Deslumbramento

Data 12/março/2004

     Da outra calçada, ela mal percebera, ele saíra. Atravessou a rua, parando pouco adiante dela na calçada em que ia. E, ao aproximar-se, viu-se surpreendida por aquele episódio espantoso. Ficou como que petrificada. Boquiaberta. Ficou, certamente (pensa agora com muito pudor), muito mais feia do que já era. O que não fora capaz, no entanto, de demovê-lo do gesto. Ao contrário, embora figurasse uma timidez visível, não se retraiu. Ela, passos retesados, mas contínuos, foi-se desviando dele, ainda que com os olhos nele completamente pregados, ou, melhor talvez, naquele todo gestual que ele representava (mas se recorda, como se fosse agora, dos arrebatadores azuis dos seus olhos)
Deu um passo à frente sem agressividade e então cumprimentou-a e lhe disse, em linguagem de homem, o que um menino certamente ouvira, guardara, por muito gostar, e dela se valera naquela ocasião que por certo lhe parecera adequada.
A surpresa redobrara. E desta vez sim imobilizada, ouvira-o nitidamente pronunciar o seu nome (ela nunca o vira, nem o soubera). E em seguida formular (hoje não saberia precisar se já naquele tempo também, o que parecia muito provável, pois, como o gesto ofertante que seguramente o era, deveria muito tê-la ouvido) a estereobanalizada frase “uma flor para uma flor”. E depositar entre suas mãos desgovernadas pelo torpor do deslumbramento um não menos estereotipado botão de rosa. Isto depois de na rosa depositar um seu delicado e moroso beijo. E como arremate, um nada tímido perscrutante e devotado olhar verde-azul de eloqüência maior que a da voz. Que, aliás,  era nada eloqüente, de tão medrosamente frágil. Frágil em nada simulado. Frágil mesmo. Ousada fragilidade.
E deixando-a assim, muda, meio estúrdia, tornou à calçada de que viera, indo sem que ela se encorajasse em ao menos olhar qual direção tomara. A rosa entre as mãos. A mochila a tiracolo. Os cadernos e livros, no braço esquerdo, que sempre lhe foram tão pesados, nem pareciam estar ali.

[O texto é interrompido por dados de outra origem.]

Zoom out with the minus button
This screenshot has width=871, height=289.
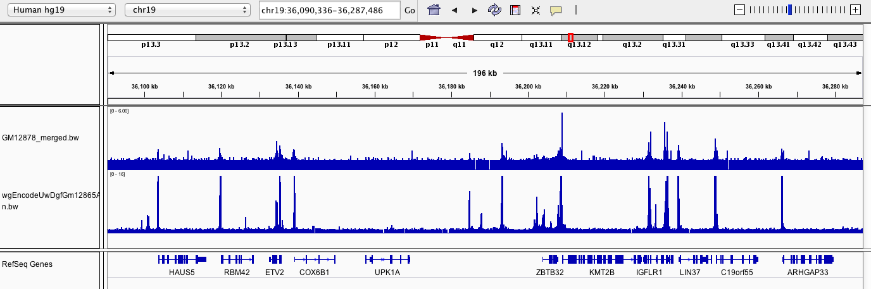[x=739, y=9]
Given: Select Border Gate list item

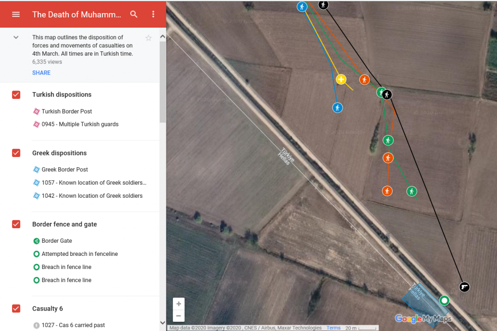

Tornada a si, já um pouco recobrada e desprendida do assombro, a cabeça retomando o governo, pôs-se a ir. Talvez tivesse já atrasada para a escola. Seria outro choque, se bem que de outra natureza, o fato de chegar na escola com atraso. Nunca lhe acontecera isso.      Apressara-se. Chegara com a campainha soando.
Fora muito incômodo e nada fácil explicar muitas vezes. Quase não criam na verdadeira história que sucintamente repetia. Todavia, mais que incômodo era a completa absorção em que ficara durante todo o período. Impossível concentrar-se. Fora um sacrifício. O fato, vivo, não a deixava. Findas as aulas, custosamente livrou-se das amigas. Queria-se só na temerosa esperança de que, súbito, de uma esquina ele reaparecesse. Naquela hora, mal o percebera. Os olhos logo a tomaram. Fiapos apenas de vastos cabelos tão loiros quanto os dela. Mas não deixara de notar, todavia, que era sem sardas e magro. Sério. Uma camiseta branca. Um short azul. Alpercatas também azuis.
Tudo num átimo, naquele relâmpago instantâneo em que beijando a rosa, pousou-a em suas mãos. Fitou-a, que baixou os olhos, tal a força daqueles azuis-esverdeados sobre ela. E ir-se embora sem lhe surgir, no final das aulas, de qualquer esquina. Nem no outro dia. Nem em dia nenhum. Desapareceu para sempre, como fora desaparecendo cada uma das pétalas para nunca mais.